UN High-Level Meeting zur Gesundheit: Pharmazeutische Industrie trägt zur Bekämpfung der Lebensstilerkrankungen bei

Wien (OTS) - Aus Anlass des derzeit in New York stattfindenden UN High-Level Meetings zur Gesundheit hat die International Federation of Pharmaceutical Manufacturers and Associations (IFPMA) einen Aktionsplan zur Bekämpfung von nicht-übertragbaren Krankheiten (NCDs) in den Entwicklungsländern vorgelegt.

NCDs, wie kardiovaskuläre Erkrankungen, Krebs, Diabetes oder chronische Lungenerkrankungen sind auch in den Entwicklungsländern ein stark wachsendes Problem. Basierend auf einer Studie, die die wichtigsten Hindernisse zur Eindämmung dieser Krankheiten aufzeigt, hat die IFPMA, deren Mitglied auch die Pharmig ist, einen Aktionsplan erarbeitet, der den Beitrag der pharmazeutischen Industrie darstellt. Mit Forschung und Entwicklung will die pharmazeutische Industrie innovative Medikamente entwickeln und so etwa die Polypills (frei übersetzt "Medikament für Vieles/ aus Vielem", Bezeichnung für eine Tablette, die verschiedene Medikamente in niedriger Dosierung enthält) auf ihre Realisierbarkeit besonders prüfen.

Um den Zugang zu Versorgung und die Leistbarkeit von Medikamenten zu gewährleisten, setzt sich die pharmazeutische Industrie für verbesserte gesetzliche Rahmenbedingungen ein und will dazu beitragen, die Versorgungsketten so zu gestalten, dass für Patienten in den Entwicklungsländern sichere Medikamente bereitgestellt werden können. Auch in der Prävention und Gesundheitsvorsorge wird die pharmazeutische Industrie mit innovativen Maßnahmen (Gesundheitspartnerschaften und Aufklärungsprogrammen) dazu beitragen, die Gesundheitskompetenz, wie etwa das Bewusstsein für NCDs, zu erhöhen. Die pharmazeutische Industrie beabsichtigt, bereits bestehende Gesundheitspartnerschaften auszuweiten und spezifische Maßnahmen, wie z.B. das NCD-Toolkit zur Erkennung und Vermeidung von Risikoverhalten, zu promoten. "Der Aktionsplan macht deutlich, dass die Pharmaindustrie weltweit ihre Verantwortung zur Eindämmung von Krankheiten durch substantielle Beiträge im Bereich der Prävention wahrnimmt", sagte Dr. Jan Oliver Huber, Generalsekretär der Pharmig, aus Anlass der Präsentation des Programms der IFPMA. "Das Wissen und Bewusstsein um Gesundheit bzw. Krankheit ist in allen Staaten dieser Welt zu fördern, weil sich zeigt, dass nicht nur in den Entwicklungsländern sondern weltweit großer Nachholbedarf besteht. Es ist die Herausforderung, für jede Zivilgesellschaft das Ansteigen der NCDs zu vermeiden, indem wir Gesundheit als Querschnittmaterie aller Politikbereiche verstehen, und den Menschen mehr Informationen über bewusste Ernährung, Bewegung, gesunde Lebensumwelten, aber im Krankheitsfall auch relevante Informationen über den Therapiebedarf näherbringen", so Huber.

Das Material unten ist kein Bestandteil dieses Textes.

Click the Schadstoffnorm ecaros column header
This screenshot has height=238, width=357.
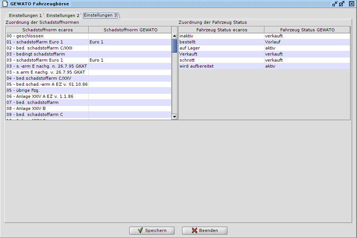(47, 29)
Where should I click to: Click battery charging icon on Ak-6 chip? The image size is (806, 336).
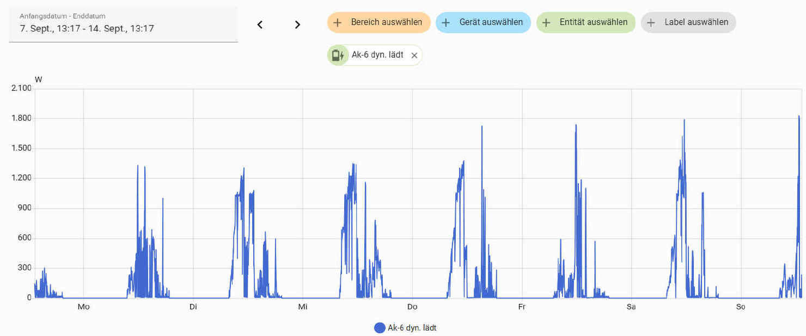pyautogui.click(x=338, y=55)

Das IFPMA-Programm "Framework for Action for the Prevention and Control of Non-Communicable Diseases" und die Studie "Improving Access to Medicines for Non-Communicable Diseases in the Developing World" finden Sie unter Sie auf www.pharmig.at im Pressebereich.

Die IFPMA repräsentiert pharmazeutische Unternehmen und Verbände weltweit mit ca. 1,3 Millionen Angestellten in der Forschung, Entwicklung und Bereitstellung von Medikamenten und Impfstoffen. Die Pharmig ist seit 2004 Mitglied der IFPMA. Mehr Informationen über die IFPMA unter www.ifpma.org.

Über die Pharmig:

Die Pharmig ist die freiwillige Interessenvertretung der österreichischen Pharmaindustrie. Derzeit hat der Verband 120 Mitglieder (Stand April 2011), die den Medikamenten-Markt zu fast 100 Prozent abdecken. Die Mitgliedsunternehmen der Pharmig bieten Arbeitsplätze für ca.10.000 Beschäftigte.